Stored records
»»

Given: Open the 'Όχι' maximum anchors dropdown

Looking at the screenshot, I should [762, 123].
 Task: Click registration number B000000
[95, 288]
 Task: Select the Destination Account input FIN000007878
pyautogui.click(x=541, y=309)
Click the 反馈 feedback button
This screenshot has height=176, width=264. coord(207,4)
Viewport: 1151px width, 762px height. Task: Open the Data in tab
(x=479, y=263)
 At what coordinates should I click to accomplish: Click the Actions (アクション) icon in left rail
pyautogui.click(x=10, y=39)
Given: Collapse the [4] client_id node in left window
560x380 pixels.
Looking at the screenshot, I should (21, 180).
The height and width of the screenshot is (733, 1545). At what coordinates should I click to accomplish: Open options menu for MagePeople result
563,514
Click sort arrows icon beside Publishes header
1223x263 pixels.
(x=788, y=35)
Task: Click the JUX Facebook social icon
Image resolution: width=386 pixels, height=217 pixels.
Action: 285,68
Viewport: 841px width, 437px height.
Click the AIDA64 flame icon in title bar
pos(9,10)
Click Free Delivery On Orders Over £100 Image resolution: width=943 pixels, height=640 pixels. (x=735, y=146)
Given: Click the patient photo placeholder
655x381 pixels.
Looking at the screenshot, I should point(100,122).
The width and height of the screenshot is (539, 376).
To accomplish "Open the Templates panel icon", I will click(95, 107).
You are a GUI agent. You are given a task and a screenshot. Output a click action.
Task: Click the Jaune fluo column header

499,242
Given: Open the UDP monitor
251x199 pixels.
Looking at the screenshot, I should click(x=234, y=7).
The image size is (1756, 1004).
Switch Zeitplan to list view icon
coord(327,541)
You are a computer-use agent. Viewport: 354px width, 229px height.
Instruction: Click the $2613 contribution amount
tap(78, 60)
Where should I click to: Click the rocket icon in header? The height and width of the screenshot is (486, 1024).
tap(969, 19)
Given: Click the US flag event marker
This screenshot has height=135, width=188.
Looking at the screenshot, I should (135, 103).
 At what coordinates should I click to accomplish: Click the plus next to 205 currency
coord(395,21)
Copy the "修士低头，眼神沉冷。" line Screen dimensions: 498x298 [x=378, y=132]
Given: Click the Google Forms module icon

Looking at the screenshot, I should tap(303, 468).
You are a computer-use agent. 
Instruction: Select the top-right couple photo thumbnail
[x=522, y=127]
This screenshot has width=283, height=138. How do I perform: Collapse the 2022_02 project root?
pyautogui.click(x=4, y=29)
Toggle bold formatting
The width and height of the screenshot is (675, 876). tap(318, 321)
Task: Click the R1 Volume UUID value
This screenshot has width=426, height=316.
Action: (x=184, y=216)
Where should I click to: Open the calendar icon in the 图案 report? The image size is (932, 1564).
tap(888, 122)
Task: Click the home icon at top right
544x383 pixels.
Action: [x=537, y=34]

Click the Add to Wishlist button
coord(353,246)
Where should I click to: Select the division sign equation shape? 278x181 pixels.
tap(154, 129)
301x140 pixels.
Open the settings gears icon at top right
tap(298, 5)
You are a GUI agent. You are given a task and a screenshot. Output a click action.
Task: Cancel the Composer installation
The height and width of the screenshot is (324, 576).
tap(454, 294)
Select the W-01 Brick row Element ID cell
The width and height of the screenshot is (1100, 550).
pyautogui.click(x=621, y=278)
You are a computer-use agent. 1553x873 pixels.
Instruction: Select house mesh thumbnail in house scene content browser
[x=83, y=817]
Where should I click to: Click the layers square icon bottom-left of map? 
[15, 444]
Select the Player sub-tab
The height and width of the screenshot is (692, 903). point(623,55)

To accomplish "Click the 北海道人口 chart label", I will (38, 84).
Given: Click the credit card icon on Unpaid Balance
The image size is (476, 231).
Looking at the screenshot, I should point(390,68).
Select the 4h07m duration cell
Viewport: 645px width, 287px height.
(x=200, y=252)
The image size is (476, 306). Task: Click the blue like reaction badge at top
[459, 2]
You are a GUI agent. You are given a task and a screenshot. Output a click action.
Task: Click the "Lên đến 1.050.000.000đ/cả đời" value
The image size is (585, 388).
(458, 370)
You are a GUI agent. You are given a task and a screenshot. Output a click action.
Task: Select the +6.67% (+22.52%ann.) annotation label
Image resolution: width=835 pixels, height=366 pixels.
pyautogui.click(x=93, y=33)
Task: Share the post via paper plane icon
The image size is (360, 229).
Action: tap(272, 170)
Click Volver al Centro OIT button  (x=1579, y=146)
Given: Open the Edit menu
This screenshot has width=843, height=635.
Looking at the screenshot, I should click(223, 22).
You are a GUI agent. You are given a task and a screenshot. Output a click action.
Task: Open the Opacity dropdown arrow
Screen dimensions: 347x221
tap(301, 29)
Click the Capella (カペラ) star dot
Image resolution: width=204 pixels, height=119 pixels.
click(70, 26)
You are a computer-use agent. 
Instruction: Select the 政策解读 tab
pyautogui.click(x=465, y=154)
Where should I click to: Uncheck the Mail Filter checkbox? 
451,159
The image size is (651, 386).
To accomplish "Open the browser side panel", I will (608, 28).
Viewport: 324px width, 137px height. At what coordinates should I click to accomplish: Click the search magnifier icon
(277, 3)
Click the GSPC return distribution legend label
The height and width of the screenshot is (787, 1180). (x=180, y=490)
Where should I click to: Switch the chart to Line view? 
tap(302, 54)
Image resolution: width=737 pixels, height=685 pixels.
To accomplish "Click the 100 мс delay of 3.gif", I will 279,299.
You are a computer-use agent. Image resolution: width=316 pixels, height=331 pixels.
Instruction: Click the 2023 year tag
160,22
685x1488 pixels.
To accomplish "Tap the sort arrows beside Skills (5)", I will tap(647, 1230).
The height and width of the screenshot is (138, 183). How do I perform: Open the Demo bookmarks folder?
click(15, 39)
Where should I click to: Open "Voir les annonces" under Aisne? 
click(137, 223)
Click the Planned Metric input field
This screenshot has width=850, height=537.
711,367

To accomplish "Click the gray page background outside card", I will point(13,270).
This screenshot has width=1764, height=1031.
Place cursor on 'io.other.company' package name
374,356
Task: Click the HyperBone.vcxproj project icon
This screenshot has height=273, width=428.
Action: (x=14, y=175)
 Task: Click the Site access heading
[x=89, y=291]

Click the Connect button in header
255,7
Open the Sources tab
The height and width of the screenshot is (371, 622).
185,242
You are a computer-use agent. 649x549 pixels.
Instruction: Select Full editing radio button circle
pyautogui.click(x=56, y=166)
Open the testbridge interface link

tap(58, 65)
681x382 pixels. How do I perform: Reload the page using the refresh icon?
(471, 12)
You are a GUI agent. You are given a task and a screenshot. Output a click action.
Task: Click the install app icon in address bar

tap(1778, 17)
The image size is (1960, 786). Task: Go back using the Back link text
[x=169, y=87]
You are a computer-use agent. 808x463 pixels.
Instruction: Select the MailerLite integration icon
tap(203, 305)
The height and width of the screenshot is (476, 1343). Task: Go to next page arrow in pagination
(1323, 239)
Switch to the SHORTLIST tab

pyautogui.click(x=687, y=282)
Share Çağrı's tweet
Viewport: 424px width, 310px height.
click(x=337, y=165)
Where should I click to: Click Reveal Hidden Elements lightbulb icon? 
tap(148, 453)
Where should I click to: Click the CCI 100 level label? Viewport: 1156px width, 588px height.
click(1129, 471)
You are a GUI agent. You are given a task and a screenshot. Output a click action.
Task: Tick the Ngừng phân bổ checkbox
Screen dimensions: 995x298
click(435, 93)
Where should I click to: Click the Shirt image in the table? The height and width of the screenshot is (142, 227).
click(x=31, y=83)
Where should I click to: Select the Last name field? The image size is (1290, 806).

««

= WORK REQUEST =
Say the number of data lines holding "value", without any other words.

= RESPONSE TO THIS TASK =
2